[Input material]
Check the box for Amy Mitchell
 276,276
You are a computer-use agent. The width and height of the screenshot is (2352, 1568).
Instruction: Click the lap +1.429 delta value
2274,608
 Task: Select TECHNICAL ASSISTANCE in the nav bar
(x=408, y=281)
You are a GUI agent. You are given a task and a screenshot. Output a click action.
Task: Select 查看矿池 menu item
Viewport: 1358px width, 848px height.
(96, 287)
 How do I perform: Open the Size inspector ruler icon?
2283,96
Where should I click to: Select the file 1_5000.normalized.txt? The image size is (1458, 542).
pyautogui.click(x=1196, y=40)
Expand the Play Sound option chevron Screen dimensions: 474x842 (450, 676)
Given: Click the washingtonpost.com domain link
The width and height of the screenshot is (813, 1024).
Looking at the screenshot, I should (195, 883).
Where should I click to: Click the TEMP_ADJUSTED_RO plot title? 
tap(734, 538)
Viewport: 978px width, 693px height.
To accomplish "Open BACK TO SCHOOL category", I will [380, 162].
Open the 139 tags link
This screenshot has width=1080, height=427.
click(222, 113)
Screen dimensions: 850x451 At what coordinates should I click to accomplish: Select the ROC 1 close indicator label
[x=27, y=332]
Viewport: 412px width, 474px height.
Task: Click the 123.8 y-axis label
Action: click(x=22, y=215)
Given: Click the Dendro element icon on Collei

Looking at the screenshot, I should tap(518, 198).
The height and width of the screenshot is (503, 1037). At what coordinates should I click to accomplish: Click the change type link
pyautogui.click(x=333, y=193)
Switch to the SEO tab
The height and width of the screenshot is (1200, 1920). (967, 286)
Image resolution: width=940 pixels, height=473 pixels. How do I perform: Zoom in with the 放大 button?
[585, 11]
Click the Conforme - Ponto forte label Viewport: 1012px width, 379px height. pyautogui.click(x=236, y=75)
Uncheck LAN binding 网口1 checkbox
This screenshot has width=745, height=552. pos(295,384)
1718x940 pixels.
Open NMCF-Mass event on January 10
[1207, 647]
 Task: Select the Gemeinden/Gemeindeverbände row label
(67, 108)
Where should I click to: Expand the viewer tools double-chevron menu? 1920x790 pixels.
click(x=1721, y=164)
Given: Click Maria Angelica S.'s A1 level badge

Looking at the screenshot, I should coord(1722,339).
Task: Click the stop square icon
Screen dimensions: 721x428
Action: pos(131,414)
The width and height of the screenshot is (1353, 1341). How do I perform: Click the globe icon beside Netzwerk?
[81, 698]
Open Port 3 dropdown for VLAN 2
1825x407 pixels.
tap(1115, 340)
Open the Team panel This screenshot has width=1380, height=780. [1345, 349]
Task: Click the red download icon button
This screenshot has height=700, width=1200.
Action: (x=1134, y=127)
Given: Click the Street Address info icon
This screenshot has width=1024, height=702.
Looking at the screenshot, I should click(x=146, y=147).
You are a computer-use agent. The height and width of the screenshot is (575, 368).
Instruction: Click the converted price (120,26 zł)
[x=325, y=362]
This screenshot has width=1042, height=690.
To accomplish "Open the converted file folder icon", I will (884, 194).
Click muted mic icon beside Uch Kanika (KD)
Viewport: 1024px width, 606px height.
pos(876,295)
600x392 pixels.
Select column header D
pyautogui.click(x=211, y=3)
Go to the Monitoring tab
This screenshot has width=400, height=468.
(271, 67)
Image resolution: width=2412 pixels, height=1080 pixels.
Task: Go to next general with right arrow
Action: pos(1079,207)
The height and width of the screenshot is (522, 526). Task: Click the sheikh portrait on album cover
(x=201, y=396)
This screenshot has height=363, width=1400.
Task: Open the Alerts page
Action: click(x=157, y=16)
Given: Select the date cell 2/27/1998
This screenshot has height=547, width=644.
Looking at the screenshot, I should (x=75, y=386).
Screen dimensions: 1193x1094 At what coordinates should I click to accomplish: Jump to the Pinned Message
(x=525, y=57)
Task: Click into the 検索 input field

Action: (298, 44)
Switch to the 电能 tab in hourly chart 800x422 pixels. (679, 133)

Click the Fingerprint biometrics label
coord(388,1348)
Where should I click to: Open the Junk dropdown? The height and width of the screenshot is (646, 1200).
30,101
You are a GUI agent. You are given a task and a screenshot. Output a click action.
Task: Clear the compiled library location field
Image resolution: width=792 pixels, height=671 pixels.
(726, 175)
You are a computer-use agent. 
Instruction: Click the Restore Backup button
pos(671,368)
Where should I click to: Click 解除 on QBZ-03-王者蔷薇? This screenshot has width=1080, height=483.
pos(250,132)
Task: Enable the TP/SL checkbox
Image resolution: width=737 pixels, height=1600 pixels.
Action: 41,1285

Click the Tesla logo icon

[Problem] Render everything in the listing from the line containing "Switch to the 电能" down to and including the line containing "pos(671,368)" as a Markdown table with the columns Row and Line. Number each row and leave out blank lines.

[Reply]
| Row | Line |
|---|---|
| 1 | Switch to the 电能 tab in hourly chart 800x422 pixels. (679, 133) |
| 2 | Click the Fingerprint biometrics label |
| 3 | coord(388,1348) |
| 4 | Where should I click to: Open the Junk dropdown? The height and width of the screenshot is (646, 1200). |
| 5 | 30,101 |
| 6 | You are a GUI agent. You are given a task and a screenshot. Output a click action. |
| 7 | Task: Clear the compiled library location field |
| 8 | Image resolution: width=792 pixels, height=671 pixels. |
| 9 | (726, 175) |
| 10 | You are a computer-use agent.  |
| 11 | Instruction: Click the Restore Backup button |
| 12 | pos(671,368) |